A aparição de Nossa Senhora das Graças ocorreu no dia 27 de Novembro de 1830 a Santa Catarina Labouré, irmã de caridade (religiosa de S. Vicente Paulo). A santa encontrava-se em oração na capela do convento, em Paris (rue du Bac), quando a Virgem Santíssima lhe apareceu. Tratava-se de uma "Senhora de mediana estatura, o seu rosto tão belo e formoso... Estava de pé, com um vestido de seda, cor de branco-aurora. Cobria-lhe a cabeça um véu azul, que descia até os pés... As mãos estenderam-se para a terra, enchendo-se de anéis cobertos de pedras preciosas ..."

A Santíssima Virgem disse: "Eis o símbolo das graças que derramo sobre todas as pessoas que mas pedem ...".

Formou-se então em volta de Nossa Senhora um quadro oval, em que se liam em letras de ouro estas palavras: "Ó Maria concebida sem pecado, rogai por nós que recorremos a vós". Nisto voltou-se o quadro e eu vi no reverso a letra M encimada por uma cruz, com um traço na base. Por baixo, os Sagrados Corações de Jesus e Maria - o de Jesus cercado por uma coroa de espinhos e a arder em chamas, e o de Maria também em chamas e atravessado por uma espada, cercado de doze estrelas. Ao mesmo tempo ouvi distintamente a voz da Senhora a dizer-me: "Manda, manda cunhar uma medalha por este modelo. As pessoas que a trouxeram por devoção hão de receber grandes graças".

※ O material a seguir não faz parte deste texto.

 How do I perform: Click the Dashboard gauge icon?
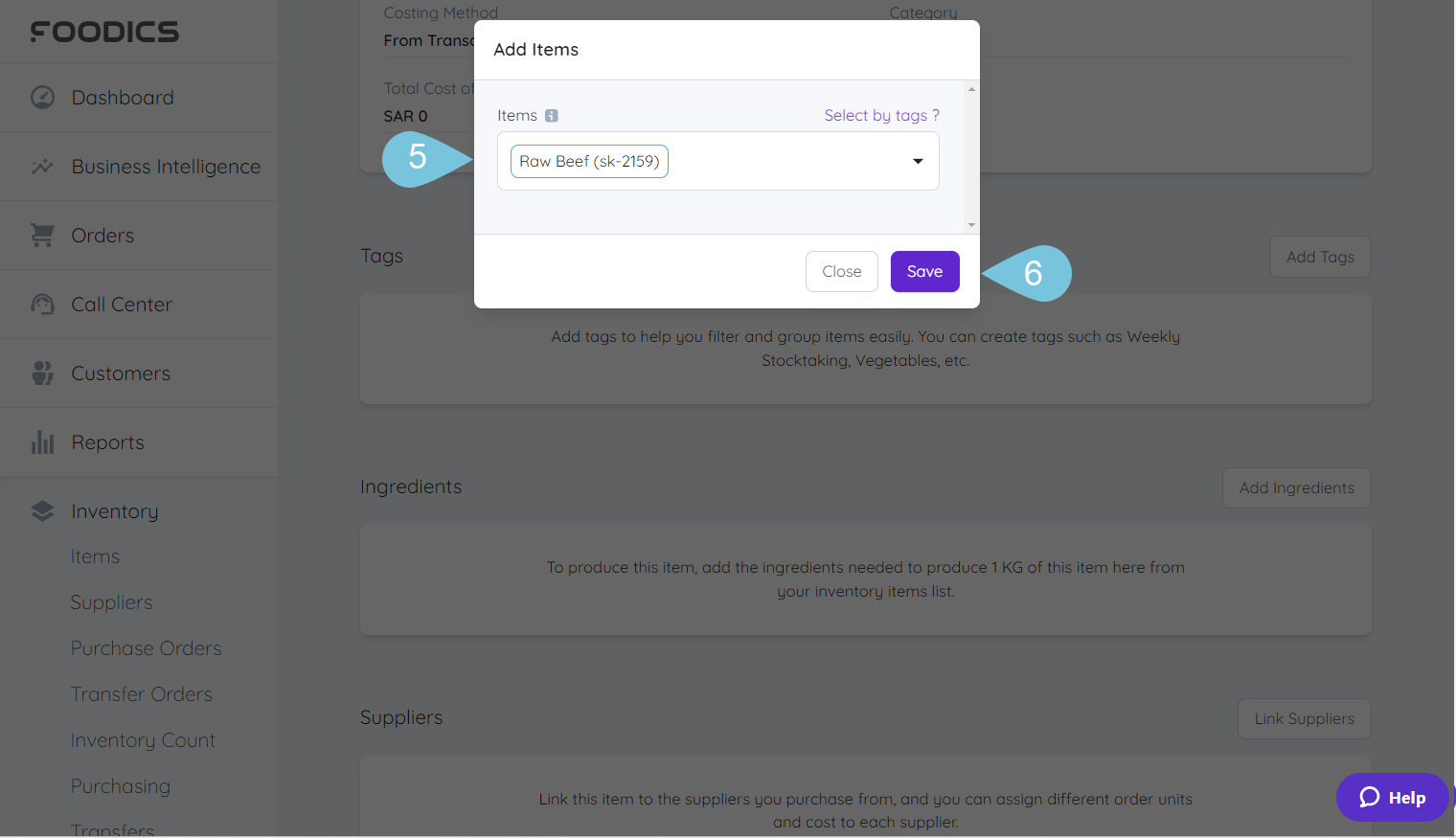click(x=42, y=98)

O Arcebispo de Paris D. Jacinto Luís de Quélen (1778-1839) aprovou, dois anos depois, em 1832, a medalha pedida por Nossa Senhora; em 1836 exortou todos os fiéis a usarem a medalha e a repetir a oração gravada em torno da Santíssima Virgem: "Ó Maria concebida sem pecado, rogai por nós que recorremos a vós".

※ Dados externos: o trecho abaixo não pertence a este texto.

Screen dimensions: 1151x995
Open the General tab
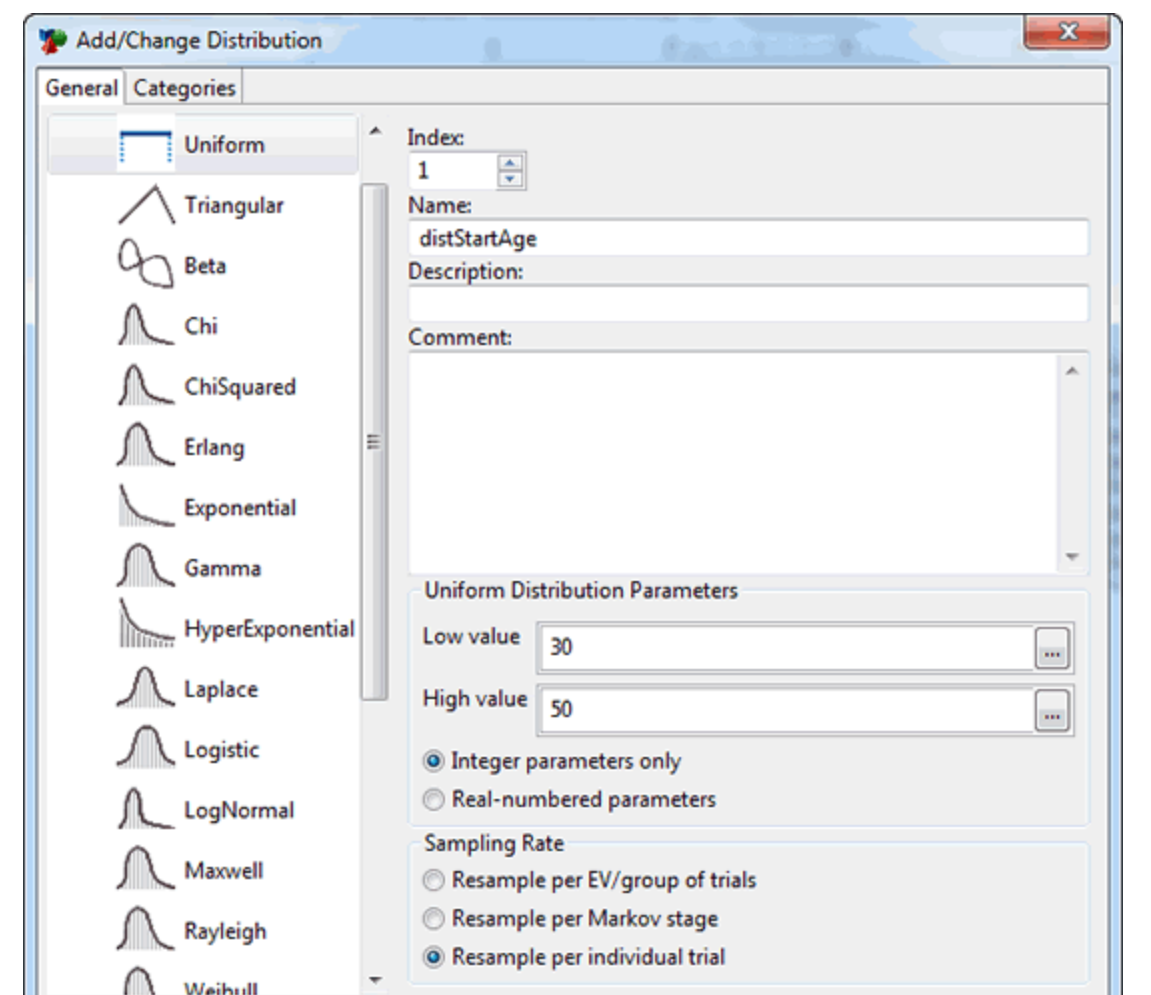tap(81, 88)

Esta piedosa medalha - segundo as palavras do Papa Pio XII - "foi, desde o primeiro momento, instrumento de tão numerosos favores, tanto espirituais como temporais, de tantas curas, protecções e sobretudo conversões, que a voz unânime do povo lhe chamou desde logo Medalha Milagrosa".

(Fonte: Evangelho Quotidiano)

Evangelho do dia 27 de novembro de 2018

Dizendo alguns, a respeito do templo, que estava ornado de belas pedras e de ricas ofertas, Jesus disse: «De tudo isto que vedes, virão dias em que não ficará pedra sobre pedra que não seja derrubada». Então interrogaram-n'O: «Mestre, quando acontecerão estas coisas, e que sinal haverá de que estão para acontecer?». Ele respondeu: «Vede, não vos deixeis enganar; porque muitos virão em Meu nome, dizendo: Sou eu, está próximo o tempo. Não os sigais. Quando ouvirdes falar de guerras e de tumultos, não vos assusteis; estas coisas devem suceder primeiro, mas não será logo o fim». Depois disse-lhes: «Levantar-se-á nação contra nação e reino contra reino. Haverá grandes terramotos por várias partes, pestes e fomes; aparecerão coisas espantosas e extraordinários sinais no céu.